All of lore.kernel.org
 help / color / mirror / Atom feed
From: James Simmons <jsimmons@infradead.org>
To: lustre-devel@lists.lustre.org
Subject: [lustre-devel] [PATCH 06/10] lustre: lnd: calculate qp max_send_wrs properly
Date: Sun, 14 Oct 2018 14:55:28 -0400	[thread overview]
Message-ID: <1539543332-28679-7-git-send-email-jsimmons@infradead.org> (raw)
In-Reply-To: <1539543332-28679-1-git-send-email-jsimmons@infradead.org>

From: Amir Shehata <ashehata@whamcloud.com>

The maximum in-flight transfers can not exceed the
negotiated queue depth. Instead of calculating the
max_send_wrs to be the negotiated number of frags *
concurrent sends, it should be the negotiated number
of frags * queue depth.

If that value is too large for successful qp creation then
we reduce the queue depth in a loop until we successfully
create the qp or the queue depth dips below 2.

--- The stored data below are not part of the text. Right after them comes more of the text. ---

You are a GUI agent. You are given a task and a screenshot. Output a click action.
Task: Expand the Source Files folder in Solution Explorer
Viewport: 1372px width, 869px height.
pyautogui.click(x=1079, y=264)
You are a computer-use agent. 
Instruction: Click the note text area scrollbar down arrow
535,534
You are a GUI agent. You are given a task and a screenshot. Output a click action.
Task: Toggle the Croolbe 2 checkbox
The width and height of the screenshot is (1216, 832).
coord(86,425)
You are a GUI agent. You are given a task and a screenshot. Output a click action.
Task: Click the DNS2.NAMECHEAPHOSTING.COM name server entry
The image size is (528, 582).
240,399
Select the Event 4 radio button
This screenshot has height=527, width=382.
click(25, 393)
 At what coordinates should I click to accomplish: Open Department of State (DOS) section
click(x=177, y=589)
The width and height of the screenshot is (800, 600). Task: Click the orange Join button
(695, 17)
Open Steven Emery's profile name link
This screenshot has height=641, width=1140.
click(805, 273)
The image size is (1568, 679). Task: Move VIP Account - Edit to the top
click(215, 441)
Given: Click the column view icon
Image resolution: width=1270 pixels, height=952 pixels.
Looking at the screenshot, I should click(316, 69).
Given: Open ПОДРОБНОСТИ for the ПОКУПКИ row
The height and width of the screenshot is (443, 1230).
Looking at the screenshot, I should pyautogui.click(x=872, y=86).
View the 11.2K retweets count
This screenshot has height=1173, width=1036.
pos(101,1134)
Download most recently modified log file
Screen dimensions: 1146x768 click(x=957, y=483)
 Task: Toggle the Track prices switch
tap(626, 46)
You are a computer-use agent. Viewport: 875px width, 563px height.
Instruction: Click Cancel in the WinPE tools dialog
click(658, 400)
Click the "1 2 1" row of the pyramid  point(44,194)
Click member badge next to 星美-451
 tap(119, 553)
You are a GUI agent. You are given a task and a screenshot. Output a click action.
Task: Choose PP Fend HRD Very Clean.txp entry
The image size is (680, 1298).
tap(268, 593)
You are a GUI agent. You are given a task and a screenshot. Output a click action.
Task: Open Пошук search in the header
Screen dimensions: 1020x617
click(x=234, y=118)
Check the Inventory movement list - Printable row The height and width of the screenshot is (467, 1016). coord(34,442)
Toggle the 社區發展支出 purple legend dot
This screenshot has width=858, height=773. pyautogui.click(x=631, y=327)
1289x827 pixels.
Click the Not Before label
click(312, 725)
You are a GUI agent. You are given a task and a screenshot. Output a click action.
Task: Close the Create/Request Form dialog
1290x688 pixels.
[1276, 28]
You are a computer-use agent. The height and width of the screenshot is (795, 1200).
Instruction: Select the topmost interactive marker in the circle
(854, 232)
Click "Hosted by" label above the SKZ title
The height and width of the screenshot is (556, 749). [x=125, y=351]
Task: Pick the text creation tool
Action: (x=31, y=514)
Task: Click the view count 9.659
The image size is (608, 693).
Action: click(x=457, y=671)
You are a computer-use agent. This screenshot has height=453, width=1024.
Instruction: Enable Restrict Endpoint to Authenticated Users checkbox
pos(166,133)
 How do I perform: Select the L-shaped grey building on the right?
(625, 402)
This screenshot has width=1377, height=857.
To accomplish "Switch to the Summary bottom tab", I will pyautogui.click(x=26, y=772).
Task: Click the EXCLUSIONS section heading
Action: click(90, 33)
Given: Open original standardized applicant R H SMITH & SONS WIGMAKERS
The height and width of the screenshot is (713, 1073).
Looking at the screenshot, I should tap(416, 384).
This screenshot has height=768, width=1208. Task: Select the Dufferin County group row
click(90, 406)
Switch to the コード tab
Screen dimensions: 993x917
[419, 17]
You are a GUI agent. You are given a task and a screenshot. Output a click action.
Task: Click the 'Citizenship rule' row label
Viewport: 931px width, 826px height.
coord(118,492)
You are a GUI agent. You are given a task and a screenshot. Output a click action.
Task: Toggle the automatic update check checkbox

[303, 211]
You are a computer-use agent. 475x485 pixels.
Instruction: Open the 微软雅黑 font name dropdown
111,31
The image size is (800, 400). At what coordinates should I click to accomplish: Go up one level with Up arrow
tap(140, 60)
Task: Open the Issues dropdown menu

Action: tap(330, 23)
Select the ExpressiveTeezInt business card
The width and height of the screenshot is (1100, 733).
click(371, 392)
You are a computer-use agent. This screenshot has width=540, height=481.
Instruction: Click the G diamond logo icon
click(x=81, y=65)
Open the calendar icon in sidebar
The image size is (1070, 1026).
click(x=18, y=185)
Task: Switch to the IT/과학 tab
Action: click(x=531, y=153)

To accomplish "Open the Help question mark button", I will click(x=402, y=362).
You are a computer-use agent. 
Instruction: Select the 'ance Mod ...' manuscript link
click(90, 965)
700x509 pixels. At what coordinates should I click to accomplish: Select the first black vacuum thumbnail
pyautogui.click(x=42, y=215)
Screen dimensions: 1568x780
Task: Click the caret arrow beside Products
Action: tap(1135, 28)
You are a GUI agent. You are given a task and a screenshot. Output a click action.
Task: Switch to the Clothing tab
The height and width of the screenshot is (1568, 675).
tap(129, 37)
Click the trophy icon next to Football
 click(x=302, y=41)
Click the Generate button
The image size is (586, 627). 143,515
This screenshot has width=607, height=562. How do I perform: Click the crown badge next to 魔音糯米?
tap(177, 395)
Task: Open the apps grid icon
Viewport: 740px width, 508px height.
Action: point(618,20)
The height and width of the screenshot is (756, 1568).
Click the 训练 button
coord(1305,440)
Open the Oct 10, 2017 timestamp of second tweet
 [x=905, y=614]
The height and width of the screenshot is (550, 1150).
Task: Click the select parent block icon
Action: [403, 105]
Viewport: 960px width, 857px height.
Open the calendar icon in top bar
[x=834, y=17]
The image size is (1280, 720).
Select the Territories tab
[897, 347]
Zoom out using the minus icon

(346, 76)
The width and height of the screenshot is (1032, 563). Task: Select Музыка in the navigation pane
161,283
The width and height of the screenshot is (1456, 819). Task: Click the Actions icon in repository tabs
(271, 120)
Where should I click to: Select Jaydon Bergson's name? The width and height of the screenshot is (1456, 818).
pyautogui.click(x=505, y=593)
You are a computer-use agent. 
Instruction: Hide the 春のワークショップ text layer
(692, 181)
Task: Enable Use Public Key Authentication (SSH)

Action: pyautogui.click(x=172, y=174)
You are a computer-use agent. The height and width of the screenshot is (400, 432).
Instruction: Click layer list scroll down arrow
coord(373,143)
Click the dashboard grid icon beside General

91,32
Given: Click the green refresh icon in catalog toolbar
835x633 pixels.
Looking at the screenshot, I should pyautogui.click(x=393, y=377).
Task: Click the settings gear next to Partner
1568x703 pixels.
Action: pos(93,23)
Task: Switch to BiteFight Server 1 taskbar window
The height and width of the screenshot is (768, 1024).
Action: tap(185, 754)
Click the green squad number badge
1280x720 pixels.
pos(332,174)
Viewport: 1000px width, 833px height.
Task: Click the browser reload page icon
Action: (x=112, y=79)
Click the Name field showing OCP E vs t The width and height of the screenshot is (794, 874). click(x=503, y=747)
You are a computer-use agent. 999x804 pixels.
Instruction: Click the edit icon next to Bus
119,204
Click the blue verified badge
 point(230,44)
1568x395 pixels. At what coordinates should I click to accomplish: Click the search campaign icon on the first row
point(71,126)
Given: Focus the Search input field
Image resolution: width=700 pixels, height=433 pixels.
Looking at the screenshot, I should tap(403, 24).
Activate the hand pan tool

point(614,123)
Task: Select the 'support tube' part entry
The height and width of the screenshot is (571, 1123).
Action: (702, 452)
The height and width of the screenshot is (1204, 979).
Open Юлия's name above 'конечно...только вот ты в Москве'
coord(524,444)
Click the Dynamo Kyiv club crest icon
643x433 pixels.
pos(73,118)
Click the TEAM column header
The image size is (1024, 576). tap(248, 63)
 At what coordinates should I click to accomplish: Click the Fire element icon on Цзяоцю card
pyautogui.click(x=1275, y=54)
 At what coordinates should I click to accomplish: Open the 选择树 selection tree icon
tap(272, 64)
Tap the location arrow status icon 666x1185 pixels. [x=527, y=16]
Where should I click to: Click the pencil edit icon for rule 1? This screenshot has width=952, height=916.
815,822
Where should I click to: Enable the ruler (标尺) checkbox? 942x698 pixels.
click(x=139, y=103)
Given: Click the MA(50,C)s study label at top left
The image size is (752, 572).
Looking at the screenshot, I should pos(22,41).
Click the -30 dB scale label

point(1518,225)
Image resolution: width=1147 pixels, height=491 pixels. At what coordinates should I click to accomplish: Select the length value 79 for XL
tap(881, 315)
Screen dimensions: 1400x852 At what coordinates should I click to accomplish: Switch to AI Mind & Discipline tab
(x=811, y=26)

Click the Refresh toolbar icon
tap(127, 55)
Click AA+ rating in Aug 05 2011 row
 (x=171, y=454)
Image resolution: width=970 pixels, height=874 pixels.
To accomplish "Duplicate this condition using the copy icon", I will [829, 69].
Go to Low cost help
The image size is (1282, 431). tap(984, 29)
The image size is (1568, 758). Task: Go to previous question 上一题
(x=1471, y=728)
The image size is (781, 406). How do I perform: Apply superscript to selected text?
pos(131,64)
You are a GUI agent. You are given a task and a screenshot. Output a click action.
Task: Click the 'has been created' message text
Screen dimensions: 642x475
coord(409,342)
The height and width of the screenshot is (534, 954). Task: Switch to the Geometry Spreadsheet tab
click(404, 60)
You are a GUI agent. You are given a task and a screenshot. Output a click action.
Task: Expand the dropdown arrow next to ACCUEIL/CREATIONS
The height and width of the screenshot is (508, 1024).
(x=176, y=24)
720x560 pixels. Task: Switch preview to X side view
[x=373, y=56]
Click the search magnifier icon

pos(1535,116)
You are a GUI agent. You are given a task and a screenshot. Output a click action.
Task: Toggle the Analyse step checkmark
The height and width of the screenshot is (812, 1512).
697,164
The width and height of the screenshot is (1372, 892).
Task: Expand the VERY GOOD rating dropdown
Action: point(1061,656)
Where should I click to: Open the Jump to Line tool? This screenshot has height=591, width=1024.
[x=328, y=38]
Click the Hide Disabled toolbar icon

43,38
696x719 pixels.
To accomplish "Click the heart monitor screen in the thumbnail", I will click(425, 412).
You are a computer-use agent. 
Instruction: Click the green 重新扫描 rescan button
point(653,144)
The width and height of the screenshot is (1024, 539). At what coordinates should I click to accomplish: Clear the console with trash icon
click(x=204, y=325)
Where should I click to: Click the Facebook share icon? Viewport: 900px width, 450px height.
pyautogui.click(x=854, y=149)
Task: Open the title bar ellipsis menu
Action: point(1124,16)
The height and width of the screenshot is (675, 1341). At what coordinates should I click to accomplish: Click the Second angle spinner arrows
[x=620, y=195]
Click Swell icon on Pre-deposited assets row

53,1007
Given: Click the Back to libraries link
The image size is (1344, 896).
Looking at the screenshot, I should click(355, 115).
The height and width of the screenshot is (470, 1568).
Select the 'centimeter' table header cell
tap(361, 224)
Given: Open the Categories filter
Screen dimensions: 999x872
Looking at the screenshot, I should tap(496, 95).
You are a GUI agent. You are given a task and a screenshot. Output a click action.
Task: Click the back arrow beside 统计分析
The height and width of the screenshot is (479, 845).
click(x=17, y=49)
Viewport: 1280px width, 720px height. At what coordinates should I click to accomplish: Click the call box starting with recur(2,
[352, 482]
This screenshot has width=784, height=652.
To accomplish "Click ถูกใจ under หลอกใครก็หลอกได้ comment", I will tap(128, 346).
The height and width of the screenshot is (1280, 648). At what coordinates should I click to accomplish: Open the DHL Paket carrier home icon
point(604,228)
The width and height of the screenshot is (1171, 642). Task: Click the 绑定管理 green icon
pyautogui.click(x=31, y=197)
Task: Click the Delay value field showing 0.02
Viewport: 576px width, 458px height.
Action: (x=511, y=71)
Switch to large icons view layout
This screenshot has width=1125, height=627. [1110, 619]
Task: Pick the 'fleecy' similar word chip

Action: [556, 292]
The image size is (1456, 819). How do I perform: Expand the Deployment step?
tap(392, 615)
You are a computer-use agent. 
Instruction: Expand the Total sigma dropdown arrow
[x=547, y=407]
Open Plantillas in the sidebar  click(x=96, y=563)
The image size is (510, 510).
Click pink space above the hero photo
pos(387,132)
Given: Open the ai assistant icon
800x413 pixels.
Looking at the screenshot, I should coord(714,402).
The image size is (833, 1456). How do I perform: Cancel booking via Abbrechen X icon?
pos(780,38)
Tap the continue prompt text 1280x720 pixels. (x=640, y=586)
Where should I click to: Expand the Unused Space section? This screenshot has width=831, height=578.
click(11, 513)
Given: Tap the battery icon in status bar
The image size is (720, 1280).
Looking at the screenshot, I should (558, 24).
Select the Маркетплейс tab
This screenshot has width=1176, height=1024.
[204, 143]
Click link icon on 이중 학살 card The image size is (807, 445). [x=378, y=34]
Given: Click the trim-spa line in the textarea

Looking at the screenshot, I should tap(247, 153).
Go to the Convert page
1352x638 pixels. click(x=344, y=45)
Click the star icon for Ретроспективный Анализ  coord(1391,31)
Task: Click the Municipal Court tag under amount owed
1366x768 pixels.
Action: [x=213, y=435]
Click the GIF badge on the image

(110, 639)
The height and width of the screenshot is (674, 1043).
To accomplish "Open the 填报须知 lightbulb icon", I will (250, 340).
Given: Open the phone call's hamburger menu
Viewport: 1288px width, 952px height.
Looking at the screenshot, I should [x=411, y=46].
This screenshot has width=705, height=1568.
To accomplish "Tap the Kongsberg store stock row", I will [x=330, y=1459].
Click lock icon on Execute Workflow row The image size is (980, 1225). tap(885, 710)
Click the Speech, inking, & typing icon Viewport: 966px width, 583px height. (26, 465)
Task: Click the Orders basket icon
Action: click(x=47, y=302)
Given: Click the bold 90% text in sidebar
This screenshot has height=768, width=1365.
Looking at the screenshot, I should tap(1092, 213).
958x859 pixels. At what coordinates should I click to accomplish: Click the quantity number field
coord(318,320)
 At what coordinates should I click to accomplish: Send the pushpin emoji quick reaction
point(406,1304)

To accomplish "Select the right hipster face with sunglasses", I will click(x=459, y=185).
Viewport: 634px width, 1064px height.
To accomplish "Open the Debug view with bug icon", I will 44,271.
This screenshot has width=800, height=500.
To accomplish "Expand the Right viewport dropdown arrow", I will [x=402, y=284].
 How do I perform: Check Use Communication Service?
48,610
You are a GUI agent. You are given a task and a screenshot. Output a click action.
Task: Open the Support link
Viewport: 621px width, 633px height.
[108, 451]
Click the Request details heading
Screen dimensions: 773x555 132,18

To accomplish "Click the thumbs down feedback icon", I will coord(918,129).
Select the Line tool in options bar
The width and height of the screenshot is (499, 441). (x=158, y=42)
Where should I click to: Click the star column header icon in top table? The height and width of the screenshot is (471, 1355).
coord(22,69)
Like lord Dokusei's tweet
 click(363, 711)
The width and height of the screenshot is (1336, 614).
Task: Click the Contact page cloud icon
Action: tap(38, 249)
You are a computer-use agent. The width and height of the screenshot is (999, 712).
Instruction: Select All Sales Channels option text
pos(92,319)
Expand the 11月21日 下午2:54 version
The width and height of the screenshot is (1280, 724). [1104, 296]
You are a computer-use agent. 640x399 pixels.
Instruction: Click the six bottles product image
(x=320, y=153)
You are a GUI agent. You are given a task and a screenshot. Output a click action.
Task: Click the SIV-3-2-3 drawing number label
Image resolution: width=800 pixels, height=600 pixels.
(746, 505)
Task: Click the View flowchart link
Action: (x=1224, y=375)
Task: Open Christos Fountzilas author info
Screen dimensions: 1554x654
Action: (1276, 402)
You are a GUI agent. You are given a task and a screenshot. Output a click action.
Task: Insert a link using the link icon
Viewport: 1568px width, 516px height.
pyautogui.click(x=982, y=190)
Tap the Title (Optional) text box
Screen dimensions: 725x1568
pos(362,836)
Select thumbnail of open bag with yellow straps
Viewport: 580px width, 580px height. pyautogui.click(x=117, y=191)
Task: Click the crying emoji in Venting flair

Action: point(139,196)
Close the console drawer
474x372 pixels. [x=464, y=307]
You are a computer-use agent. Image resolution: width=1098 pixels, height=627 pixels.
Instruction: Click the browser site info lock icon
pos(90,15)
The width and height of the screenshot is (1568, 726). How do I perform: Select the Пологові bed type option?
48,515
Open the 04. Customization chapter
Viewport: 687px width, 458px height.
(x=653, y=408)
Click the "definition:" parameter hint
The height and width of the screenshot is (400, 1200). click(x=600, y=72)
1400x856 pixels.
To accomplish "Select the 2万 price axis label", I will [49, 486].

Due to the queue depth negotiation protocol it is guaranteed
that the queue depth on both the active and the passive
will match.

This change resolves the discrepancy created by the previous
code which reduces max_send_wr by a quarter.

That could lead to:
mlx5_ib_post_send:4184:(pid 26272): Failed to prepare WQE
When the o2iblnd transfers a message which requires more
WRs than the max that has been allocated.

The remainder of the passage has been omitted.